From the employee’s point-of-view, there will be times when long-term job stability is valuable and there will be times when long-term job stability is merely comfortable or at least more comfortable than being out of a job. There may even be times when job stability inhibits an employee from pursuing a risky aspiration. To a recent college graduate, feeling a sense of belonging while being challenged and getting paid may be more important than stability. To someone who is starting a family and thinking about investing in a home, stability probably feels essential.
Let me offer three purpose statements for Human Resources Departments, each of which focuses on an employee population with different needs for job stability.
For early-career employees…
Our mission is to prepare you to be successful in your next job (P.S. your manager and your team will help you be successful in your current job).
For mid-career employees…
Our mission is to find ways for our organization to create value from what lights you up.
For late-career employees…
Our mission is to help you transfer your skills, knowledge and experience to others while we explore ways to liberate you from the constraints of your current role.

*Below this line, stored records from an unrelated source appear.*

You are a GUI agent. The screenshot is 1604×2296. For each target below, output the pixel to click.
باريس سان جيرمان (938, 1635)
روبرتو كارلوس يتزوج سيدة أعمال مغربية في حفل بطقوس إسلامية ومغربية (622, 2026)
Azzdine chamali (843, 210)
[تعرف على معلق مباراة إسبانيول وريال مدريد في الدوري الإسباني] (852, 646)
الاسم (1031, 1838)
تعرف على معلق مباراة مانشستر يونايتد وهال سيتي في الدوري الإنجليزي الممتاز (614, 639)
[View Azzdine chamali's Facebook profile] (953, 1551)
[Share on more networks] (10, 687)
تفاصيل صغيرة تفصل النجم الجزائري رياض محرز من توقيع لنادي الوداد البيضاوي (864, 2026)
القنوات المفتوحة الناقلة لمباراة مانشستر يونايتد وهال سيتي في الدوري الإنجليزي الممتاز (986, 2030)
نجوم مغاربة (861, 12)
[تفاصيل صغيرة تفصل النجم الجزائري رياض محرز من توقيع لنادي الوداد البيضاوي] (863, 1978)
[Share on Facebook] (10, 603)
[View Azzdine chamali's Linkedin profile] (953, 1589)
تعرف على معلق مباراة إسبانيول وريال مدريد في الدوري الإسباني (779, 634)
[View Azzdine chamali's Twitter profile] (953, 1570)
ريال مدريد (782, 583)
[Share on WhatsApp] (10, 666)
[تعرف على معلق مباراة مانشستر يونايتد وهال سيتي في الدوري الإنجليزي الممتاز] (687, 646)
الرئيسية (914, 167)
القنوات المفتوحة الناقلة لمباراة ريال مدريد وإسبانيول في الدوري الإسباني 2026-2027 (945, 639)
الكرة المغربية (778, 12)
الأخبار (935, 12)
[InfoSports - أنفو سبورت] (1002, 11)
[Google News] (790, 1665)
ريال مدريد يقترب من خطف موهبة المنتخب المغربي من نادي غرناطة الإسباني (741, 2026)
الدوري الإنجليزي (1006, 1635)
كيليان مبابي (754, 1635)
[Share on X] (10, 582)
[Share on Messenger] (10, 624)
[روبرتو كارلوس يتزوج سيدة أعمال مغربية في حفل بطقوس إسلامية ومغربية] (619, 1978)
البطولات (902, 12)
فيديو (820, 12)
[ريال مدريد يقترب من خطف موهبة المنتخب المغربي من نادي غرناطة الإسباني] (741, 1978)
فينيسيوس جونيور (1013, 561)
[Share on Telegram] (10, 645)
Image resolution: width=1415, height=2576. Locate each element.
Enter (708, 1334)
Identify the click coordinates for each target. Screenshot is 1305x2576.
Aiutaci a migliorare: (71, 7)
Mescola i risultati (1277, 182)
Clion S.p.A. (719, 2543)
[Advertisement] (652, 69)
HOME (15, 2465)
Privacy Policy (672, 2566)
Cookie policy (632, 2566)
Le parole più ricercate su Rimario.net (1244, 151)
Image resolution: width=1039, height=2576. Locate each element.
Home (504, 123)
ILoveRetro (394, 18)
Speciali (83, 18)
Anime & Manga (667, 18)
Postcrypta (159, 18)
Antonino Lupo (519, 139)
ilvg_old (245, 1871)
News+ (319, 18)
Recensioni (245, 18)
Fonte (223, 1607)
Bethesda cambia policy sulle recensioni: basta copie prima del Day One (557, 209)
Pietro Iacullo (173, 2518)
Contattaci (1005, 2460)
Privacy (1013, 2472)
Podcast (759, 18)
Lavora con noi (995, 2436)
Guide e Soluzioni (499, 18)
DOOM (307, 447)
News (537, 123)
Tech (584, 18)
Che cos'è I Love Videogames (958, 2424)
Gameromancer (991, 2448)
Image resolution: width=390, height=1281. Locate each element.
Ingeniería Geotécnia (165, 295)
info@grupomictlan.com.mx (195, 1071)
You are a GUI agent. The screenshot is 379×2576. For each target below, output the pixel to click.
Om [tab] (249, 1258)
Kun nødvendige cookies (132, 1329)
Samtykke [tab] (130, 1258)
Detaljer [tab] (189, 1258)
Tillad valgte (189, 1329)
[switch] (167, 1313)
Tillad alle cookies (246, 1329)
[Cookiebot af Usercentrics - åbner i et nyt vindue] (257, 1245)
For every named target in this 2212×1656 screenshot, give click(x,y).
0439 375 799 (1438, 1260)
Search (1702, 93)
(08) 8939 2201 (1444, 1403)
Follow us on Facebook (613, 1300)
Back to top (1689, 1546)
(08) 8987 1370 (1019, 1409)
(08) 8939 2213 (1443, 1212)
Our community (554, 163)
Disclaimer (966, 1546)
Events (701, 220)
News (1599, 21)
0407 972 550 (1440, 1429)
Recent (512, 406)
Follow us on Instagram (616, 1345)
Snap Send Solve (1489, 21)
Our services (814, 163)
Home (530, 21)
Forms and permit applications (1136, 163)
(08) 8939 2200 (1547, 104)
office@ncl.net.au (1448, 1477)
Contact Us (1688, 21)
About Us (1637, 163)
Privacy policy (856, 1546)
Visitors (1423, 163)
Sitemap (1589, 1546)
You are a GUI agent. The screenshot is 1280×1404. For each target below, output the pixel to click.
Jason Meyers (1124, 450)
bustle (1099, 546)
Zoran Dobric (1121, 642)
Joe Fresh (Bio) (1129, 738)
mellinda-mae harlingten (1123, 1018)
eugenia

Universities, The Peace Corps and The Military are three examples of institutions that recruit and develop talented people who then leave the institution to pursue bigger and better things. Even a company like McDonalds has been rethinking its relationship to employee retention. Whether or not the reality matches the advertising, I applaud McDonald’s latest campaign, “America’s best first job.”
I can’t help wondering what would have happened if the team assigned to recommend a retention strategy had framed their assignment as, “How might we redesign our business systems so that things improve when we help our most talented people leave for a better opportunity?”